For people having a hard time creating a layer from a shapefile (.shp) and plotting it over a Choroplethmapbox chart, here’s one successful way of doing it:
1 - Install geopandas (This can be tricky, it’s easier if you use Anaconda, otherwise you have to install some components manually with pip - python - how to successfully install pyproj and geopandas? - Stack Overflow). geopandas is helpful to read a shapefile as a pandas DataFrame.
2 - read your shapefile into a Pandas DataFrame:
import geopandas as gpd
geodf = gpd.read_file('path_to_shp_file')
3 - Create a GeoJSON file and read it:
geodf.to_file("path_to_GeoJSON _file", driver = "GeoJSON")
with open("path_to_GeoJSON _file") as geofile:
j_file = json.load(geofile)
So now you have successfully converted a shapefile into an appropriate format (GeoJSON) for plotly to read.
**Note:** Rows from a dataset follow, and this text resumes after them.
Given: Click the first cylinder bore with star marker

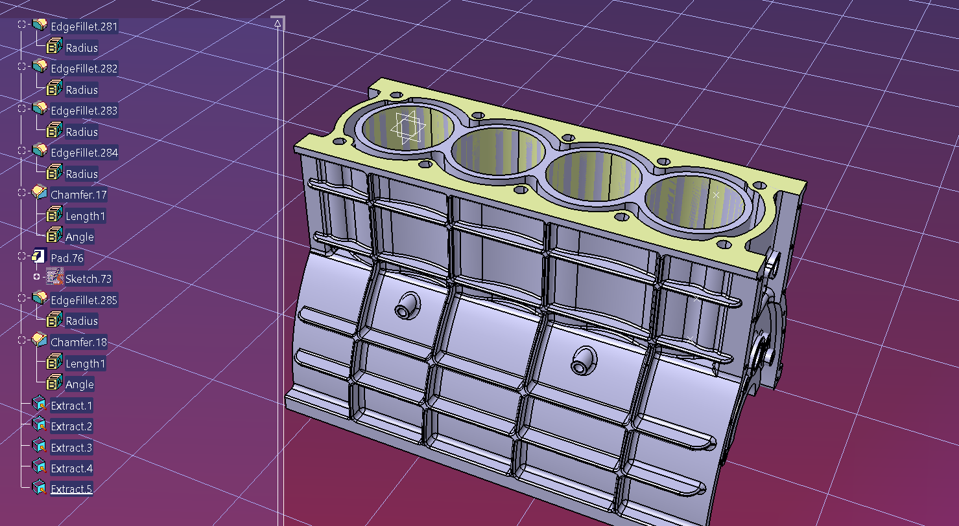Looking at the screenshot, I should [x=405, y=128].
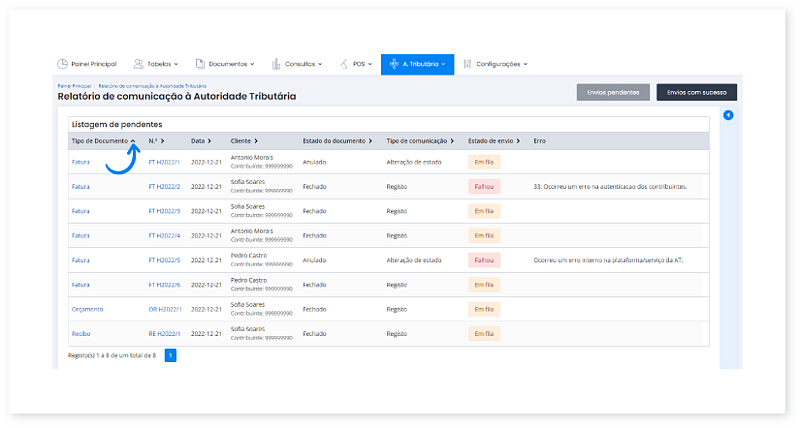Open the Consultas dropdown menu
Image resolution: width=800 pixels, height=428 pixels.
tap(297, 64)
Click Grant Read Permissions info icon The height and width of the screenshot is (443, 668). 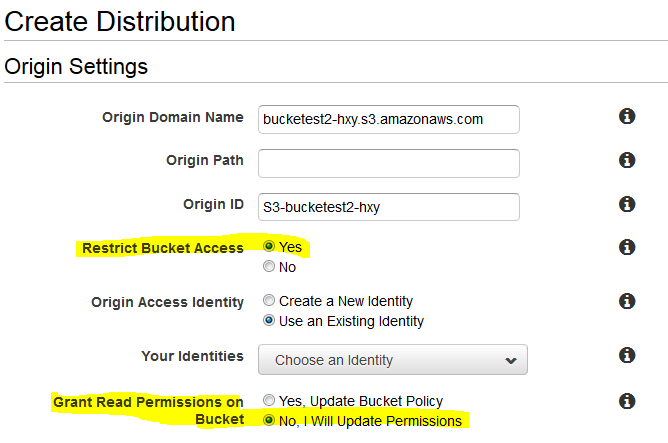[x=627, y=401]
4 - IMPORTANT - When creating the plot You’ll need to have a feature-id associated with each feature, so you can associate the GeoJSON-formatted geometry with the z attribute (Mapbox Choropleth Maps | Python | Plotly). If you did not have an id in the first place, you can add it, since this j_file is basically a big dict (there’s probably a better way of doing this though):
i=1
for feature in j_file["features"]:
feature ['id'] = str(i).zfill(2)
i += 1
5 - Just follow the example instructions (Mapbox Choropleth Maps | Python | Plotly) and add data indexed by the same ‘id’ as the j_file. the locations attribute of the Choroplethmapbox
chart should be a list (or a column of a pandas DataFrame) with the same values as the the ‘id’ key values in the j_file. The z attribute should have the values in the same order.